Un hombre, exagerando, se arrodilló en medio de la calle y le lanzó un
piropo. Ante el desprecio de la mujer, alguien dijo: “Tanto cuento,
y cuando viene a ver, es de goma.” Por la tarde, en el salón
de Prado y Neptuno, el director de la Orquesta América vio a una
muchacha muy delgada que tenía un tremendo fondillo. La vió entrar
al baño, y al salir estaba diferente. “¿Usará postizos,?” se
preguntó.
El
desaparecido Enrique Jorrín contó también alguna vez,
aun que hay diversas versiones, que el nombre de su ritmo se debió a
los propios bailadores: “Fue la forma en que se deslizaban sus pies,
que sonaba cha-cha-chá.”
A
pocas manzanas de Prado y Neptuno, en el teatro Fausto, recientemente se
celebró un nuevo Festival del Cha-cha-chá, durante un año
suspendido por la crisis. Se hizo un concurso de baile y otro de composición,
y se rindieron homenajes a Rosendo Ruiz Quevedo, a Richard Egües y
a la Orquesta Aragón.
Orovio
habla de Rosendo como un patriarca. Y lo es. Tiene más de 300 canciones,
de todos los géneros imaginables: sones, guarachas, rumbas, boleros,
guapachás, guajiras, temas de filin, mambos, y claro está,
cha-cha-chás. Su casa en la calle Paz, en el barrio de Santos Suárez,
es como la guarida de un sabio despistado. Al lado de una vieja máquina
de escribir, seguramente rusa, se desborda un montón de partituras,
recortes de prensa, fotos, libros de música, más tarde todo
lo que uno pueda imaginar.
Rosendo
tiene 85 años, pero no los aparenta. Nada más llegar, le
entrega a Orovio una fotocopia del manuscrito de un libro sobre su vida,
que se llama Mi mejor canción.
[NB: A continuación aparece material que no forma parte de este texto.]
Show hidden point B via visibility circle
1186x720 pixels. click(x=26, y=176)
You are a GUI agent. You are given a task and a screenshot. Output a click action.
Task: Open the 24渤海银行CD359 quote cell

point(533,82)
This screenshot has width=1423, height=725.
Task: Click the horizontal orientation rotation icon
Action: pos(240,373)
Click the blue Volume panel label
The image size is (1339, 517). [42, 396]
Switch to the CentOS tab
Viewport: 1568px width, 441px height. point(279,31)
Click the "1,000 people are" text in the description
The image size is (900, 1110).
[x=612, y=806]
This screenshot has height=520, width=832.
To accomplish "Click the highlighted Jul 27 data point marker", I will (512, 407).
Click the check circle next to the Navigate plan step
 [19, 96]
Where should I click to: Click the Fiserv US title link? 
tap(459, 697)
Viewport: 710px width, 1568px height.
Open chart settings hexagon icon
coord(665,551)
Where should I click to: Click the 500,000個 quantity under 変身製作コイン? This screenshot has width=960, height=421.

Orovio recuerda, aunque no viene
al caso, la letra de Rico vacilón:
"Vacilón,
que rico vacilón,
Cha-cha-chá, que rico cha-cha-chá
A la prieta hay que darle cariño,
a la china tremendo apretón,
a la rubia hay que darle un besito,
pero todas gozan el vacilón"
“Es
el cha-cha-chá más escuchado y grabado en el mundo,” señala
Helio. Y cuenta que Rosendo es también autor de rumbas famosas como Saoco, y
que su padre, Rosendo Ruiz Suárez, fundador del movimiento de la
Trova tradicional, fue premiado en la Expo de Sevilla de 1929 por su son De
mi Cubita es el mango.
“Esta
isla tiene una magia especial. Es la magia del cubano y de la mezcla, y
eso marca a la música” afirma Rosendo. Y sentencia: “Fuera
de sus fronteras, de Argentina se conoce sobre todo el tango. De México
el corrido y la ranchera, y de Brasil, un país de enorme tradición
y talento, la samba. Pero Cuba tiene la particularidad de tener una gran
variedad de ritmos y estilos, todos de gran fuerza, de ahí lo internacional
de nuestra música.”
Orovio
interviene: “No se puede entender la música cubana sin el
son. En el son se reúnen dos raíces de una fuerza arrolladora:
la guitarra española y la percusión africana, y a partir
de ahí…”
Hoy
ya no quedan vitrolas en La Habana y la mayoría de los cabarés
y clubes de los años ´50 están cerrados. Rosendo sigue
cobrando derechos de autor por Rico vacilón, pero muchos menos de
los que debiera, aunque ésa es otra historia.
“Sin
duda, la influencia de la música cubana está en todos lados,” dice
con voz firme Orovio. Chano Pozo, Mongo Santamaría y otros revolucionaron
el jazz norteamericano con sus tumbadoras, y hay ecuaciones de Los Beatles
que suenan a cha-cha-chá,” afirma el musicólogo.
Y
lo fabuloso: cuenta Richard Egües que la canción que encandiló a
Nat King Cole se debe a un bodeguero amigo suyo de Santa Clara. “De
vez en cuando nos echábamos unos tragos juntos.”